A Toronto carpenter is making mobile homes and giving them away for free to homeless people. The entire project takes about eight hours to make and all the materials to make the mobile home costs about $1,000. He felt he should help with the rising rates of homelessness in Canada due to the coronavirus pandemic.

“It just seemed like something I could do that would be useful because there’s so many people staying in tents,” Khaleel Seivwright, 28, told CBC News, “I’ve never seen so many people staying outside in parks, and this is something I could do to make sure people staying outside in the winter could survive.”

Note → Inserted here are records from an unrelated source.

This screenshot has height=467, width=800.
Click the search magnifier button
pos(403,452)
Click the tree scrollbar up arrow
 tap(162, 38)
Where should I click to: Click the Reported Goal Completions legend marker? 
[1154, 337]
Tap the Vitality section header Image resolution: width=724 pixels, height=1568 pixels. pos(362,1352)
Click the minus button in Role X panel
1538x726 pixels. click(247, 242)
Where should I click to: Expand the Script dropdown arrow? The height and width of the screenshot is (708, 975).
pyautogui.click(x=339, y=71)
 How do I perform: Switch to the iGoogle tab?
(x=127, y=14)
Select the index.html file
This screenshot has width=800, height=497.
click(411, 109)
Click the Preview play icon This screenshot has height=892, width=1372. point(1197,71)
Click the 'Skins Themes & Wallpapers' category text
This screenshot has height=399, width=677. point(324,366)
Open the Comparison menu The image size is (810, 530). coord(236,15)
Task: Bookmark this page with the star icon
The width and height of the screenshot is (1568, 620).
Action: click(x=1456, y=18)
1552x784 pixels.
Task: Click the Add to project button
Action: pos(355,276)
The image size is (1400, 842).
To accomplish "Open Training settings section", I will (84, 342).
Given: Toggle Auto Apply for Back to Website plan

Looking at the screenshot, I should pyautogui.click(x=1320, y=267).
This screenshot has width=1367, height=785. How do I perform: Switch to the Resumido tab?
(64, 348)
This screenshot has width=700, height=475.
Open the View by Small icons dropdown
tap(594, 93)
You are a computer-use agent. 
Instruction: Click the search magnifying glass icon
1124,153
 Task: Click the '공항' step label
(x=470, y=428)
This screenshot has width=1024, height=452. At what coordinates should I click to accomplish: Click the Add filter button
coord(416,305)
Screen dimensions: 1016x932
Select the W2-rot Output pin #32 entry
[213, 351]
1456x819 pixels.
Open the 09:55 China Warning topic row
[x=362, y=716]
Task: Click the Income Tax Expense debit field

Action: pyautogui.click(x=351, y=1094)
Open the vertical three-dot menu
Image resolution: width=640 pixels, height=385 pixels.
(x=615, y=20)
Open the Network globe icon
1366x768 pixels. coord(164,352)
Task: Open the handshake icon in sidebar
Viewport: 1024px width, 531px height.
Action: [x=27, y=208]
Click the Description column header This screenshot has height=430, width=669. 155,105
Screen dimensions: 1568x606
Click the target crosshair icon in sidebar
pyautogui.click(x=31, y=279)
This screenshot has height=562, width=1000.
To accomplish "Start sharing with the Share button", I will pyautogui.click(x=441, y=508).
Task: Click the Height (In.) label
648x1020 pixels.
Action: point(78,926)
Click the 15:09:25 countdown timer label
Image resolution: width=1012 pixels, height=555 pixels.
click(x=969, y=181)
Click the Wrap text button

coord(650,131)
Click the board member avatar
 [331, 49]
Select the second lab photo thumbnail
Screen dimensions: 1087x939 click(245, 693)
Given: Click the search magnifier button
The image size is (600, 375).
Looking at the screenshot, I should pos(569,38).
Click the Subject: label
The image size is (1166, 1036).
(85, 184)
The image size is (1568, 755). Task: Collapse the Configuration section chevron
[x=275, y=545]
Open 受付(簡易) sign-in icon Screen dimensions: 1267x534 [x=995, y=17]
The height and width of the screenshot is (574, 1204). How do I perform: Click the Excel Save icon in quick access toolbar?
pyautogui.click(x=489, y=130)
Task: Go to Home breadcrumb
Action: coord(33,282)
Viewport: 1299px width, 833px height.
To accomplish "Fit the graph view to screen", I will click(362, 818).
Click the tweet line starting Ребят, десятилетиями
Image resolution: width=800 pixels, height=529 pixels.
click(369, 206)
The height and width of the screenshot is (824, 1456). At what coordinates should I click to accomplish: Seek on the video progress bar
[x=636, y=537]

As winter turns the corner and the coronavirus pandemic continues, the already strained centers that care for homeless people could force more Canadians out on the street. Many people are concerned with spreading the virus inside a shelter, so Seivwright sought to provide a temporary solution.

Without his help, people would be sleeping in tents and under blankets in Canada’s extreme winters, where temperatures can reach as low as -20 degrees Celcius (which is equivalent to -4 degrees Fahrenheit). People are able to warm the shelters with their own body heat, thanks to the insulation. So far, he’s built two of the mobile homes and plans to create more.

“This isn’t a permanent solution. This is just making sure people don’t die in the cold this winter,” he said to CBC, “At least some people.” 

He is able to create these homes with money he’s raised from a GoFundMe page. His goal is $200,000 and currently has raised over $57,000.

“It’s going to be catastrophic. We have not yet seen the wave of evictions from people in unstable, unaffordable housing,” Cathy Crowe, a long-time street nurse, said, “People are trickling into homelessness now, but it’s going to be like nothing we’ve ever seen in our lifetime.”